# Directive
Copy word for word the lines beginning with the line that contains "Select the 30" and continuing through the end of the records, with both ends included.

(Target position records)
--------------------

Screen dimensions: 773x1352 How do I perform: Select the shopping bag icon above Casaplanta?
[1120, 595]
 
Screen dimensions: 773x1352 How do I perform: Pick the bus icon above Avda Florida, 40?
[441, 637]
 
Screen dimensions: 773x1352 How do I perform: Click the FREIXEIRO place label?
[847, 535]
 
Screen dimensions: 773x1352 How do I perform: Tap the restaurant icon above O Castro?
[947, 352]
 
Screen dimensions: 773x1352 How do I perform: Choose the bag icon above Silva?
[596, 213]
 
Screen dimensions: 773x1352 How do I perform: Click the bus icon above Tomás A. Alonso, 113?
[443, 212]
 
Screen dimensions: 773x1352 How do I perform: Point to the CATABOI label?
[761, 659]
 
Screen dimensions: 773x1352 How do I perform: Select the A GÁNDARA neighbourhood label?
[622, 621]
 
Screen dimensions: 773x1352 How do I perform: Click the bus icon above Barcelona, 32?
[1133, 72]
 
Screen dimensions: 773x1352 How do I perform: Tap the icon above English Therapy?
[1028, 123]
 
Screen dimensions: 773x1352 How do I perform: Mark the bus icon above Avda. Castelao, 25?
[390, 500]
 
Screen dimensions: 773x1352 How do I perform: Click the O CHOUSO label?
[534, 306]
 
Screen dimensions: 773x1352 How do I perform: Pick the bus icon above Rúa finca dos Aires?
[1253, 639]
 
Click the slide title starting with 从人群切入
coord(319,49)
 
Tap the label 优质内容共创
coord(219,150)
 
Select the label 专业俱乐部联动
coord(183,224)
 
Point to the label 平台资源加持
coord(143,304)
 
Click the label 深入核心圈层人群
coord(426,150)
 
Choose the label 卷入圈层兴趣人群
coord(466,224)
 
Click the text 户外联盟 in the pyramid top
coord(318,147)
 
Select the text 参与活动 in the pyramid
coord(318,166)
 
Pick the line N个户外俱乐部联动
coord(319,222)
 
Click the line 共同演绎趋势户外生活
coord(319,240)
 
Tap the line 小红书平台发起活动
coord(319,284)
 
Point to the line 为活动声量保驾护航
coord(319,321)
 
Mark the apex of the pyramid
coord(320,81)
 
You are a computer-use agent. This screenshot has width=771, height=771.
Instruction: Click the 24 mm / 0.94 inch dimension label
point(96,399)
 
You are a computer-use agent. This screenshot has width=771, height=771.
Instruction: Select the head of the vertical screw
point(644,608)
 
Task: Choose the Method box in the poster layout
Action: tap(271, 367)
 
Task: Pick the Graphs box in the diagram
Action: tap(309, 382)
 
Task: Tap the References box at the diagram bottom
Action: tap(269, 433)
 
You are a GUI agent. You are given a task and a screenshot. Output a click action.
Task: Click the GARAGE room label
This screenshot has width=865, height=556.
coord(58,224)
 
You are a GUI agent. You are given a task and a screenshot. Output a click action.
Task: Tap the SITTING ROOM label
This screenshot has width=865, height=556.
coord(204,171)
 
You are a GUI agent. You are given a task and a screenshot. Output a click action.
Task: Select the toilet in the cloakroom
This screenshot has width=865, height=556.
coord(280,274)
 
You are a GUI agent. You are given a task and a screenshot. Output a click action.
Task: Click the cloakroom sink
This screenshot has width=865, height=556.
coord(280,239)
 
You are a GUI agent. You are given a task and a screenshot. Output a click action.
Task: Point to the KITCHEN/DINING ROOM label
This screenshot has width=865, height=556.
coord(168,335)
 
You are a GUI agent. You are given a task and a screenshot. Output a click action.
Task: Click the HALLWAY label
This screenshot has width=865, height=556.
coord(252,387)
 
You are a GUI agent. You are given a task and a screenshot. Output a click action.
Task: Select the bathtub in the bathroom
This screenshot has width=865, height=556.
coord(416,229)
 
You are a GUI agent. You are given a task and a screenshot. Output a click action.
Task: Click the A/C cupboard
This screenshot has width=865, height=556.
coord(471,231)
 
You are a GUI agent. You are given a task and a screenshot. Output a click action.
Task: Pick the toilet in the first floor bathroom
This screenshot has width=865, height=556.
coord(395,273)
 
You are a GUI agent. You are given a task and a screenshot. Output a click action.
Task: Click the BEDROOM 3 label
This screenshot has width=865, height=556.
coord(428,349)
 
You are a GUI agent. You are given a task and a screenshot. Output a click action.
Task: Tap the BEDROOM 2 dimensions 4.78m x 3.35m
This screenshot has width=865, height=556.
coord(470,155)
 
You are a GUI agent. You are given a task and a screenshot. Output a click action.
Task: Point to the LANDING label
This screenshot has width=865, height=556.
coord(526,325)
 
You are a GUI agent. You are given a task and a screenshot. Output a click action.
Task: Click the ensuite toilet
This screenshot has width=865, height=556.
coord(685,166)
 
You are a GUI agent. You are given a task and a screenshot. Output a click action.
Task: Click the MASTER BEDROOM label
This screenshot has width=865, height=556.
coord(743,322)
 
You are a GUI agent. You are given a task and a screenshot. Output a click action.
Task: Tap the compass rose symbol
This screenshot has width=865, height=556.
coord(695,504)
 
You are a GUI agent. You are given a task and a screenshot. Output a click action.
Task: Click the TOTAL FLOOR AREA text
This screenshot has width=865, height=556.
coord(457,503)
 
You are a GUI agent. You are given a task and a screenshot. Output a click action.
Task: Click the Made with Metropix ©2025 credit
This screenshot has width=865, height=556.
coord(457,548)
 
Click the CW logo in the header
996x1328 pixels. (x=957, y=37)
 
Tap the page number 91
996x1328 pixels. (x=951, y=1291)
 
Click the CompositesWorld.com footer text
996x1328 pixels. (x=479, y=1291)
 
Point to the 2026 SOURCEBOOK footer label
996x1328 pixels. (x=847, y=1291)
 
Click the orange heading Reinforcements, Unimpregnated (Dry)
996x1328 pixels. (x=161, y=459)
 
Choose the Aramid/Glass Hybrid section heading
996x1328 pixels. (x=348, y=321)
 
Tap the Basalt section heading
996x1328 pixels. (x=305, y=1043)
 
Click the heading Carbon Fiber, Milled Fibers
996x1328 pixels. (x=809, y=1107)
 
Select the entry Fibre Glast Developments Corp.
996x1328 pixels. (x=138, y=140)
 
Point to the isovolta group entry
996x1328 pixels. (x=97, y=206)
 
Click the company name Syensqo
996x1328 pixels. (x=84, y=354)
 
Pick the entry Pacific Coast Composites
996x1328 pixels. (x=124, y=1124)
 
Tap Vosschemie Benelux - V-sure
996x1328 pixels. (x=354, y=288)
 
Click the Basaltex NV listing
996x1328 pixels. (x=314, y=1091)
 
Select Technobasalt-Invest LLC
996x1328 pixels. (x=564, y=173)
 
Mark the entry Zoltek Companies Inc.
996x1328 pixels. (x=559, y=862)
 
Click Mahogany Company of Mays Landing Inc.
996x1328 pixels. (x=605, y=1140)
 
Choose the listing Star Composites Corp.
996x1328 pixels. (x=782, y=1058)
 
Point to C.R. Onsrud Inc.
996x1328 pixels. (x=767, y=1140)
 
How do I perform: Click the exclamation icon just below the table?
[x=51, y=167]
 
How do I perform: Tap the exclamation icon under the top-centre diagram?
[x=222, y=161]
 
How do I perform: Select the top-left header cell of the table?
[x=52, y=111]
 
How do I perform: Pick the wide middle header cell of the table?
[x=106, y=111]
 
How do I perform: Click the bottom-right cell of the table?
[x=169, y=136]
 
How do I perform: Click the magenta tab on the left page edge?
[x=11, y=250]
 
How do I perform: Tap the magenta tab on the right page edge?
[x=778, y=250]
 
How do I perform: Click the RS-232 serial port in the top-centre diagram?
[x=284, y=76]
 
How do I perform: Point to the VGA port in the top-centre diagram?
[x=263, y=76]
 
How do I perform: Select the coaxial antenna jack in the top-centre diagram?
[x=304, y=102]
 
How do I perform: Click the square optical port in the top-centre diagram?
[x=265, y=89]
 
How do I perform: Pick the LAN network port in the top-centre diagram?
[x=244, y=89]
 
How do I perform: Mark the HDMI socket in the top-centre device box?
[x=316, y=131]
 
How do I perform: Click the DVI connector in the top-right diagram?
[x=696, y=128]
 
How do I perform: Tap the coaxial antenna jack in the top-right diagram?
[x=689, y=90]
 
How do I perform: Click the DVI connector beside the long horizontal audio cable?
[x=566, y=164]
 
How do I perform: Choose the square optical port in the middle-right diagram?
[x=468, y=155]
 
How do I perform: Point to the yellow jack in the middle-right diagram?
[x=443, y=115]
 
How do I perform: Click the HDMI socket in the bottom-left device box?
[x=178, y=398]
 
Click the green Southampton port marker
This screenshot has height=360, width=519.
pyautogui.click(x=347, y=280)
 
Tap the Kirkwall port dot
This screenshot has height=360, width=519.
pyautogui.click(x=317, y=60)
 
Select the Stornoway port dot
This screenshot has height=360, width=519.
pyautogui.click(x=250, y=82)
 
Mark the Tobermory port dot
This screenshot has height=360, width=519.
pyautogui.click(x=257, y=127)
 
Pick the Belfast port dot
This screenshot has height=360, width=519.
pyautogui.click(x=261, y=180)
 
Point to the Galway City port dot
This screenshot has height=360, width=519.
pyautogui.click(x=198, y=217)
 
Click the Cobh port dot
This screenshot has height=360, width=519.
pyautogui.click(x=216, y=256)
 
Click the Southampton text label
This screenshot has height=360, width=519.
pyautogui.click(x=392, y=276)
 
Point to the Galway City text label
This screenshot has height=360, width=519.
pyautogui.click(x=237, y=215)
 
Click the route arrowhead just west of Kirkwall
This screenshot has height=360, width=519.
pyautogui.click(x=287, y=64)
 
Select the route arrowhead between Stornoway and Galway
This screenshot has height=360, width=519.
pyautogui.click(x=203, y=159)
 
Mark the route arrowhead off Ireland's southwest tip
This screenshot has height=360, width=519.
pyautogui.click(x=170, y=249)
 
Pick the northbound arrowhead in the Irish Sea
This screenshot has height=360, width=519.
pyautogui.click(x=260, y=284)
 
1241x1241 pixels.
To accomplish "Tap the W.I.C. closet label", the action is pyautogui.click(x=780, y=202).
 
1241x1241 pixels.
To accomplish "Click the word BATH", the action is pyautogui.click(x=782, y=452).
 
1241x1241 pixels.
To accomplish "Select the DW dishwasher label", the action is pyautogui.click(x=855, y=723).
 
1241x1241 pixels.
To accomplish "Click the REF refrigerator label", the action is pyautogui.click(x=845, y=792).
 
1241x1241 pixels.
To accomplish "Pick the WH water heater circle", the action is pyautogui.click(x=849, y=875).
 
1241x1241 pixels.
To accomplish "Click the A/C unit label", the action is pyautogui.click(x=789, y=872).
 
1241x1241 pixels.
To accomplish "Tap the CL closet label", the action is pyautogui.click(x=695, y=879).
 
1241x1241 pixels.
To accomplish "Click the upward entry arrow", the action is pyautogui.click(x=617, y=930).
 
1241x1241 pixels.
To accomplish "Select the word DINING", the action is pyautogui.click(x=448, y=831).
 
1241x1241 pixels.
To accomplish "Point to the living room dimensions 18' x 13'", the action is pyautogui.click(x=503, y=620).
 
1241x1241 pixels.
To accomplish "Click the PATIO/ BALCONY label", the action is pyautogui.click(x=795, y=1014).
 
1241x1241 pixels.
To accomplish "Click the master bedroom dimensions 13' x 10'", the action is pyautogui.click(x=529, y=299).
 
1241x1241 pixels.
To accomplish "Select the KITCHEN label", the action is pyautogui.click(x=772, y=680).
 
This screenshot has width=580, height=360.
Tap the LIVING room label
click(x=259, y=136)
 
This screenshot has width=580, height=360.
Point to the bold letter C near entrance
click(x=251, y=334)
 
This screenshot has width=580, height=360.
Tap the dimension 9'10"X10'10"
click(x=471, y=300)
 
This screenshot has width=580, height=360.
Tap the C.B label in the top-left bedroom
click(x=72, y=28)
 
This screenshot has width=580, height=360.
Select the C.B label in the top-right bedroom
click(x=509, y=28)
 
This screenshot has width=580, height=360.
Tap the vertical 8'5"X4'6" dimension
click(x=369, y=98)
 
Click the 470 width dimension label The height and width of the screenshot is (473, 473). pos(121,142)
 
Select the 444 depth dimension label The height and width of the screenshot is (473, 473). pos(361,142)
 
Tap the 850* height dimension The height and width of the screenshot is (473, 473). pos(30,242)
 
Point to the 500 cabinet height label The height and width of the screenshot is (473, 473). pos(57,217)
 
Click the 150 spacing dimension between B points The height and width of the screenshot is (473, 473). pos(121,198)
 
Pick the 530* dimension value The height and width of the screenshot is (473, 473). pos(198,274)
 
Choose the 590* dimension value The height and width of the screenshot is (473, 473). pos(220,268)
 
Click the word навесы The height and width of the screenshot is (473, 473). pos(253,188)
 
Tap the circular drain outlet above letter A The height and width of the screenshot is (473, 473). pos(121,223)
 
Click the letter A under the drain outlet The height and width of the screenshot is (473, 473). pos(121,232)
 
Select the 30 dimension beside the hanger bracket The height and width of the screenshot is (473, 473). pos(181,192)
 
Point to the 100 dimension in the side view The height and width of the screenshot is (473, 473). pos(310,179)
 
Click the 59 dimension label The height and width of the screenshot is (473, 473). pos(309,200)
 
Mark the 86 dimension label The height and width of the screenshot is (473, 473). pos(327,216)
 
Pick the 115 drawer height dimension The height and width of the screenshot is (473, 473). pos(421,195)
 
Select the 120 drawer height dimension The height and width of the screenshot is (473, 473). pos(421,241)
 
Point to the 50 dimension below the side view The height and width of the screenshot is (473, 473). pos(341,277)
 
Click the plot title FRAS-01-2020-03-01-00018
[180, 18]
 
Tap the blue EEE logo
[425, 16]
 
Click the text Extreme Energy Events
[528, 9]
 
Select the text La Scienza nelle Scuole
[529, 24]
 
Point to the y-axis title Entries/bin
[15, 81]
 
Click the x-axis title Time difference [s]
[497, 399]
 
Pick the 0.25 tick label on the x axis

--------------------

# Exercise response
Select the 30 dimension beside the hanger bracket The height and width of the screenshot is (473, 473). pos(181,192)
 
Point to the 100 dimension in the side view The height and width of the screenshot is (473, 473). pos(310,179)
 
Click the 59 dimension label The height and width of the screenshot is (473, 473). pos(309,200)
 
Mark the 86 dimension label The height and width of the screenshot is (473, 473). pos(327,216)
 
Pick the 115 drawer height dimension The height and width of the screenshot is (473, 473). pos(421,195)
 
Select the 120 drawer height dimension The height and width of the screenshot is (473, 473). pos(421,241)
 
Point to the 50 dimension below the side view The height and width of the screenshot is (473, 473). pos(341,277)
 
Click the plot title FRAS-01-2020-03-01-00018
[180, 18]
 
Tap the blue EEE logo
[425, 16]
 
Click the text Extreme Energy Events
[528, 9]
 
Select the text La Scienza nelle Scuole
[529, 24]
 
Point to the y-axis title Entries/bin
[15, 81]
 
Click the x-axis title Time difference [s]
[497, 399]
 
Pick the 0.25 tick label on the x axis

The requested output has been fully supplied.